Solidaritas dapat terjadi ketika antara si penutur dan lawan tutur memiliki persamaan latar belakang, atau status. Berikut percakapan yang terdapat solidaritas:
(9) Toni : ngenteni sopo mas?
[ nungguin siapa mas?]
Jaya : biasanya tho Pandu, ki tho Lita meh nyileh sepatu nggo bojone!
[ biasanya nunggu Pandu, ini Lita mau pinjam sepatu buat suaminya]
Toni : lha suaminya tidak diajak tho mbak?
Lita : dirumah kok
Ketika Toni berbicara pada Jaya, dia menggunakan bahasa Jawa (ngoko), kemudian dia mengubah bahasa Indonesia ketika bertanya pada Lita, karena Toni tidak terlalu dekat dengan kita, berbeda halnya dengan Jaya yang mempunyai tingkat/level yang sama dengannya.
4. Kesulitan dalam mengungkapkan suatu ekspresi.
Dalam pembicaraan kadang penutur ada kalanya susah untuk mengungkapkan suatu ekspresi, sehingga dia harus mengalih kodekan bahasanya. Seperti percakapan berikut:
(10) Mey : makan sehari lebih dari lima kali, gimana ngga gemuk!

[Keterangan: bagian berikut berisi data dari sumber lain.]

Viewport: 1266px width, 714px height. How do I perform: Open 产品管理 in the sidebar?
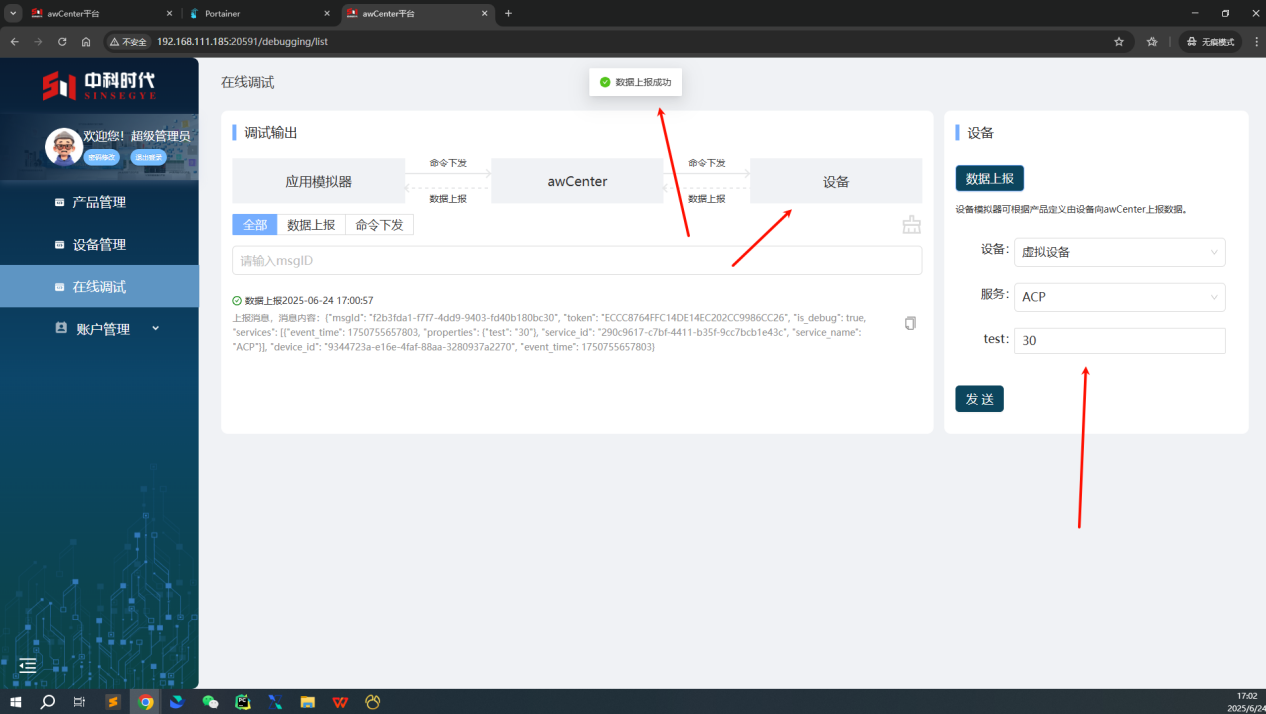click(99, 202)
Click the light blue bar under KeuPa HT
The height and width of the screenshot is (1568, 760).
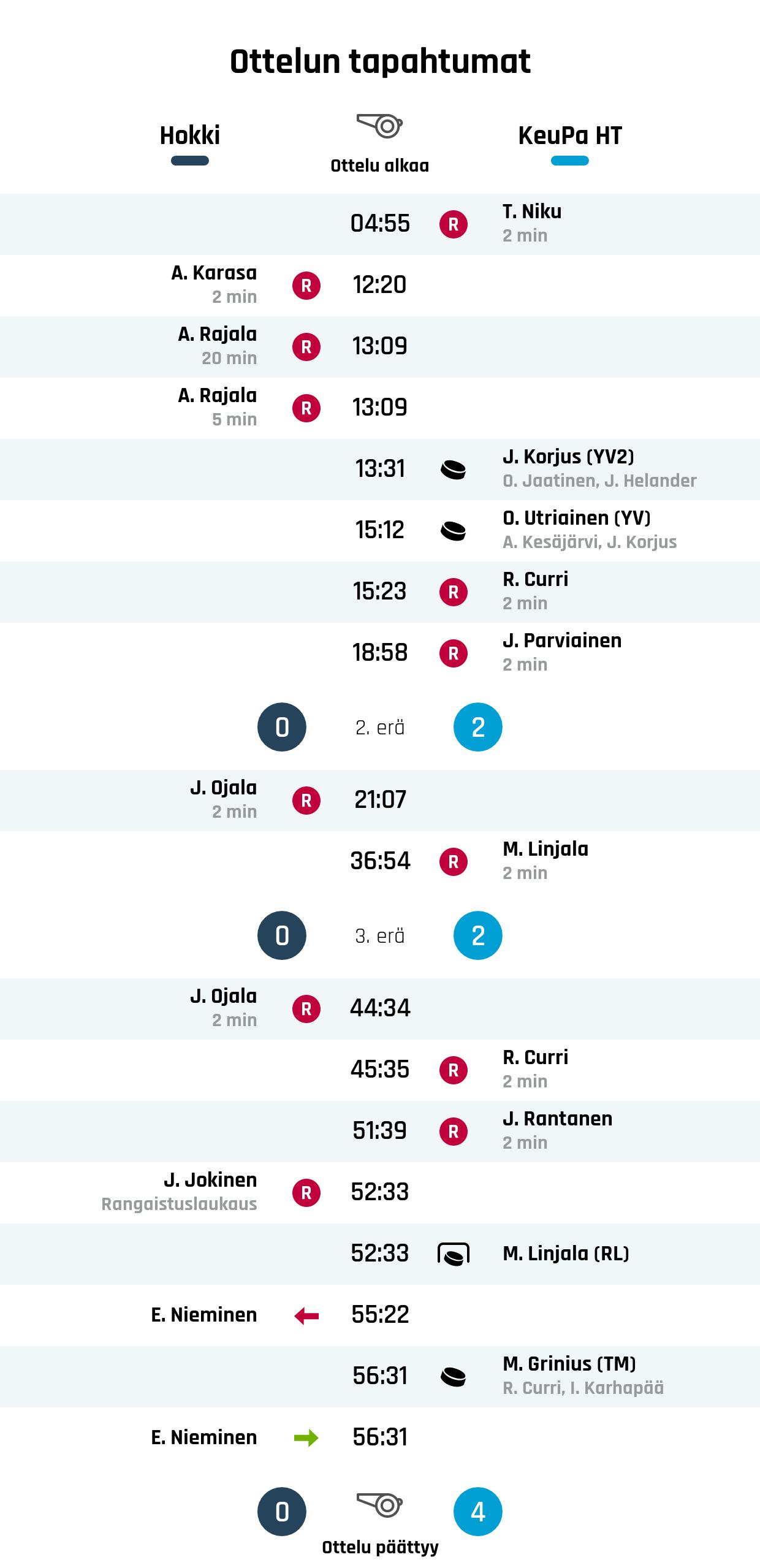pos(570,161)
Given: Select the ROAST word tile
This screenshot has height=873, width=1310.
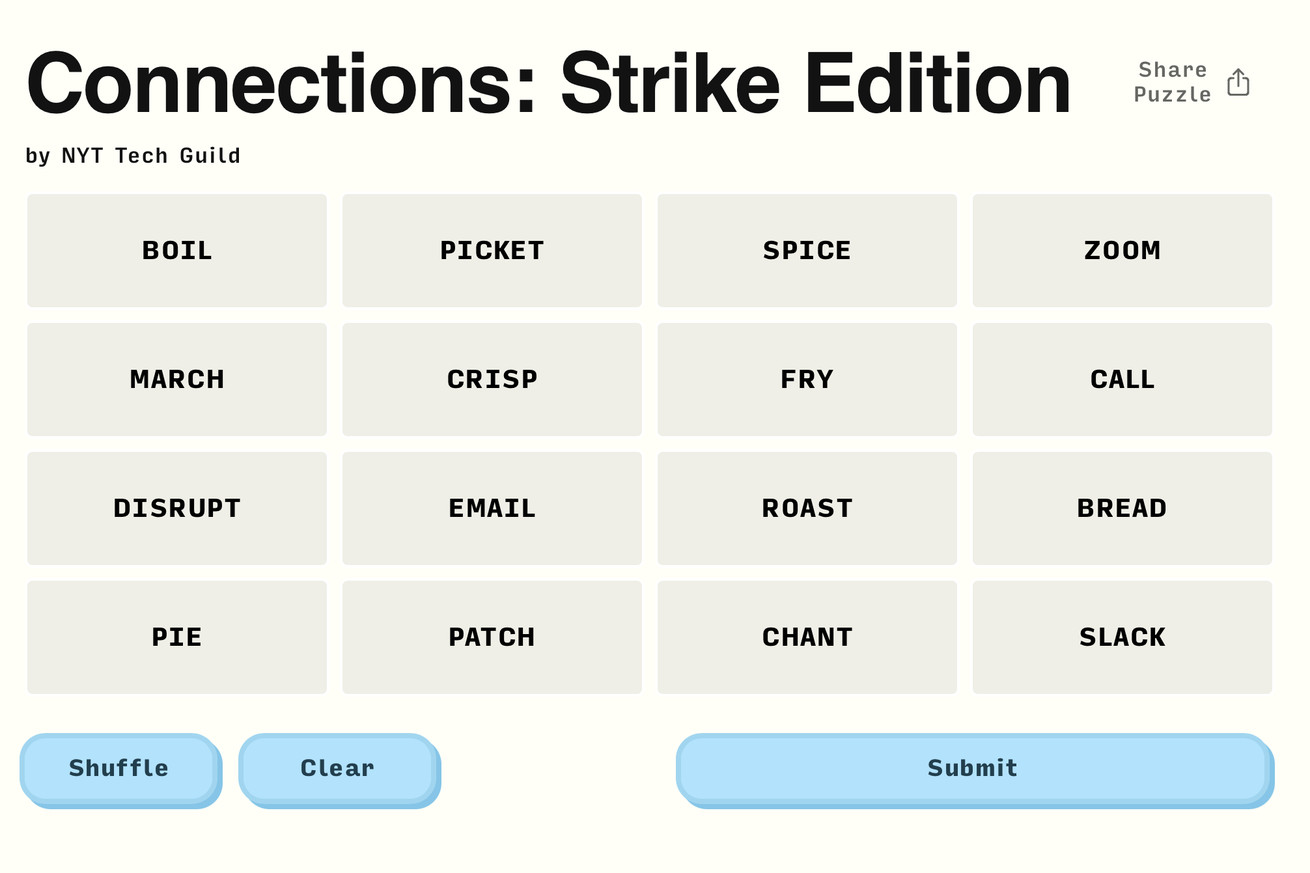Looking at the screenshot, I should pyautogui.click(x=807, y=508).
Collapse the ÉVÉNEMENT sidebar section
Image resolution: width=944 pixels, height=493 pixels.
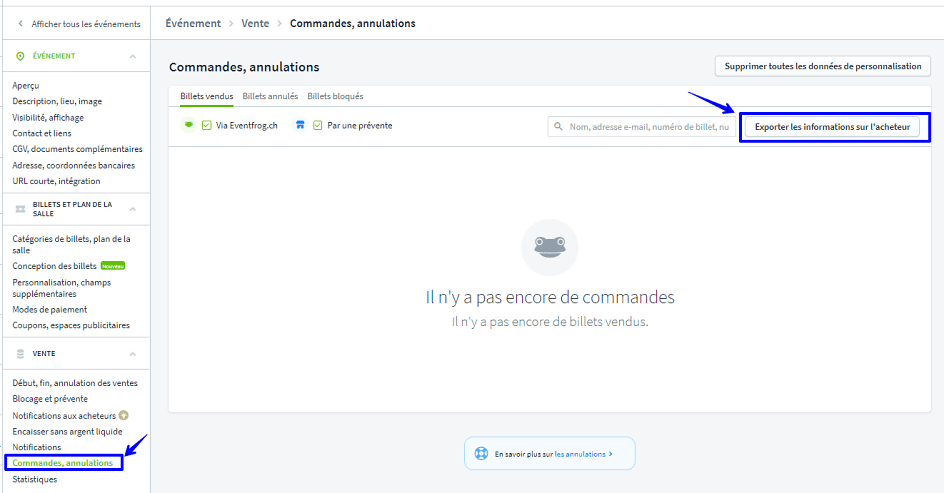[x=133, y=56]
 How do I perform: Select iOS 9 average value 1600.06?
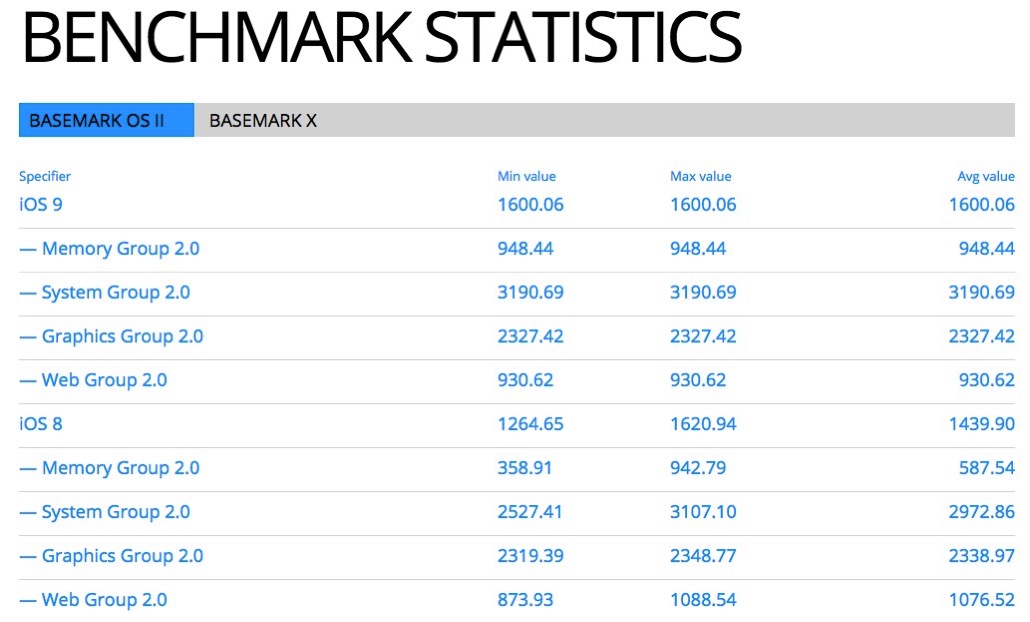pos(982,205)
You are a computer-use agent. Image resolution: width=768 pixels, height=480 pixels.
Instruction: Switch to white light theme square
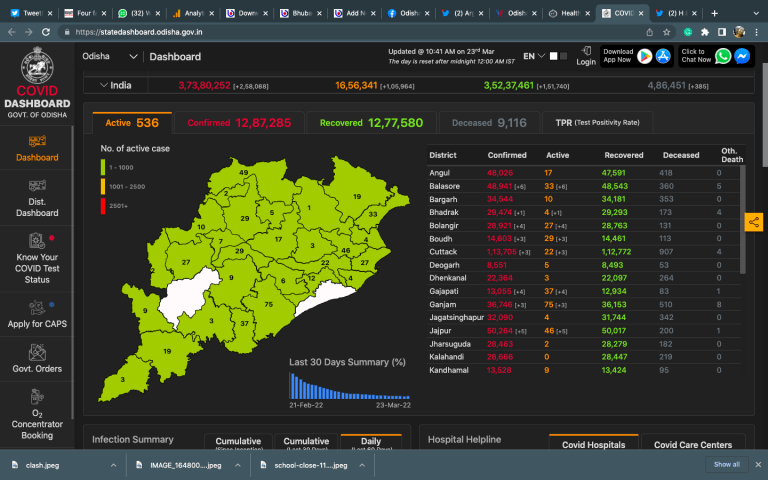553,57
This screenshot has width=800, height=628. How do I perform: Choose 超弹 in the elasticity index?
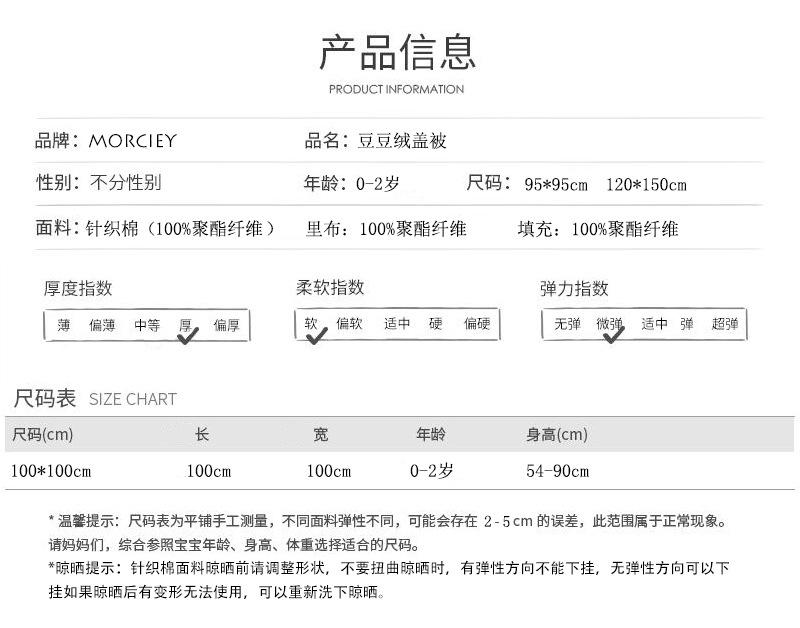tap(725, 324)
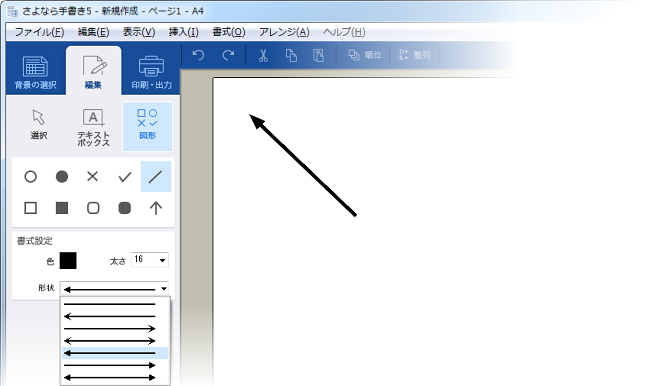Select the hollow circle shape
The height and width of the screenshot is (386, 650).
[30, 177]
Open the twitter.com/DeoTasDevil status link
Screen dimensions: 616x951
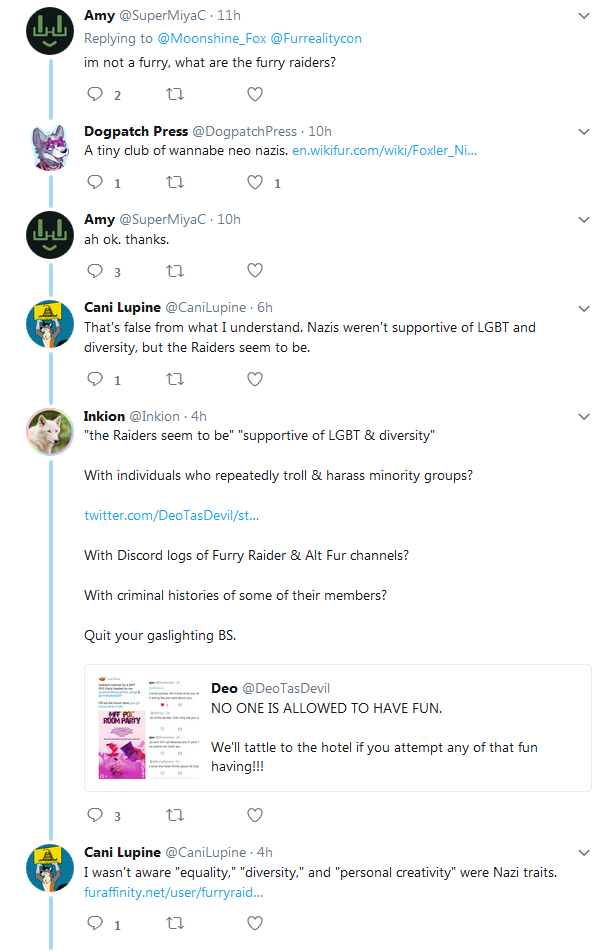(172, 516)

Damar : biar aja gemuk so what?
Mey : tau rasa lu besok gemuk!
Damar mengubah bahasa Indonesia ke bahasa Inggris karena dia sulit menemukan ekspresi “so what” dapat bahasa Inggris.
7. Kesimpulan
Setelah mengupas jenis-jenis dan faktor-faktor yang mempengaruhi code switching (alih kode) dalam percakapan para model Exist’s modelling Semarang, maka dapat disimpulkan bahwa ada dua jenis code switching (alih kode) yaitu alih kode internal dan alih kode eksternal dimana para penutur menggunakan bahasa Indonesia (bahasa Nasional), bahasa Jawa (bahasa lokal/mother tongue), bahasa Inggris dan bahasa gaul.
Dan ada 4 faktor yang mempengaruhi terjadinya alih kode, yaitu hadirnya orang ketiga, perubahan topik dan kesulitan mengekspresikan sesuatu serta solidaritas, yang menunjukkan hubungan antar penutur.
DAFTAR PUSTAKA
Holmes, Janet. 1992. An Introduction to Sociolinguistics. England Longman Group UK Limited.
Kridalaksana, harimurti. 1993. Metode-Metode Penelitian Masyarakat. Jakarta : Gramedia Pustaka Utama.
Nababan. Sosiolinguistik. Suatu Pengantar. Jakarta : PT. Gramedia Pustaka Utama.
Poedjosoedarmo, Soepomo. 1975. Kode dan Alih Kode. Yogyakarta : Balai Penelitian Bahasa Yogyakarta.
Soewito. 1983. Sosiolinguistik Pengantar Awal, Surakarta : Fakultas Sastra Universitas Sebelas Maret.
Sudaryanto. 1988. Metode Dan Aneka Teknik Pengumpulan Data. Yogyakarta. Gajah Mada University Press.